[[ Exercise data open ]]

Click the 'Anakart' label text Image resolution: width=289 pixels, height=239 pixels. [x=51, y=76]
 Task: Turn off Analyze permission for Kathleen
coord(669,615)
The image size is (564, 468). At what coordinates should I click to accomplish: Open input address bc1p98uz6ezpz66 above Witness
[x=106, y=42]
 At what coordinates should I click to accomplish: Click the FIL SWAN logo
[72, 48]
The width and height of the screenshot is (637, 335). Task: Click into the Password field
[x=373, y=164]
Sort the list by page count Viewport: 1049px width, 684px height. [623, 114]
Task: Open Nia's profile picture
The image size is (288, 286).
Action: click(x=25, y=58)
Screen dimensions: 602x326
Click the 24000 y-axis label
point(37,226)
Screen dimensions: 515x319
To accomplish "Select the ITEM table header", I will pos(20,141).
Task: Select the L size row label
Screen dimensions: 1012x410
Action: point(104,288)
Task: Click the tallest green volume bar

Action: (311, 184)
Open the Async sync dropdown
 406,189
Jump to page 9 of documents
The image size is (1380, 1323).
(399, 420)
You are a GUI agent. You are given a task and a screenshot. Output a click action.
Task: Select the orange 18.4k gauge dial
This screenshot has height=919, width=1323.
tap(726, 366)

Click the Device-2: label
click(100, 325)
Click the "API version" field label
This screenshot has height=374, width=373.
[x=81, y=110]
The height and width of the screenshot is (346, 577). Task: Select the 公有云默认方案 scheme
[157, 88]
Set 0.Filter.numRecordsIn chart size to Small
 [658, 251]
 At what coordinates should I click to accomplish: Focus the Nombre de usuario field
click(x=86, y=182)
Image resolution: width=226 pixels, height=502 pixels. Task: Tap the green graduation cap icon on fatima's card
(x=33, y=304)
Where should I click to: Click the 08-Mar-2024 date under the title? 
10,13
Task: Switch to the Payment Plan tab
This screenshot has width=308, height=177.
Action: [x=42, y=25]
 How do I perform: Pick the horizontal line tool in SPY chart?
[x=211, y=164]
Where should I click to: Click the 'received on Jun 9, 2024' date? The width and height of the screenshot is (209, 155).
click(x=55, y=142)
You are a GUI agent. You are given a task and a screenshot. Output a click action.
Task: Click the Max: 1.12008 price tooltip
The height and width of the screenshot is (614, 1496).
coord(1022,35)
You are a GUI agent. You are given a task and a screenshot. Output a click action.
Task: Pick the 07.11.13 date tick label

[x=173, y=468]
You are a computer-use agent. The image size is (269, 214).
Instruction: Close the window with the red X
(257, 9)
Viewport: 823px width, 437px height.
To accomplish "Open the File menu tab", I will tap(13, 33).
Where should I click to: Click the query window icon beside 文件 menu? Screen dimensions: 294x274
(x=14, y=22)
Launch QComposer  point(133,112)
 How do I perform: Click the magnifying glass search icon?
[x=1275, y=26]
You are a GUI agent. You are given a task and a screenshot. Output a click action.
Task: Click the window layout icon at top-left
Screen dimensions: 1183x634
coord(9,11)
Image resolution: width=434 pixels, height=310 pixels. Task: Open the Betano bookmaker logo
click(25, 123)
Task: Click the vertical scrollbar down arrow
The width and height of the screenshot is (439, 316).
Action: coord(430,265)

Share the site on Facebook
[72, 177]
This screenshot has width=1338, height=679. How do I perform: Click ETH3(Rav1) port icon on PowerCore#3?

[[ Exercise data closed ]]

### [Task prompt]
What you write should match, character for character, the lines from the one with "Task: Click the vertical scrollbar down arrow" to the end of the data, both included.

### [Output for this task]
Task: Click the vertical scrollbar down arrow
The width and height of the screenshot is (439, 316).
Action: coord(430,265)

Share the site on Facebook
[72, 177]
This screenshot has width=1338, height=679. How do I perform: Click ETH3(Rav1) port icon on PowerCore#3?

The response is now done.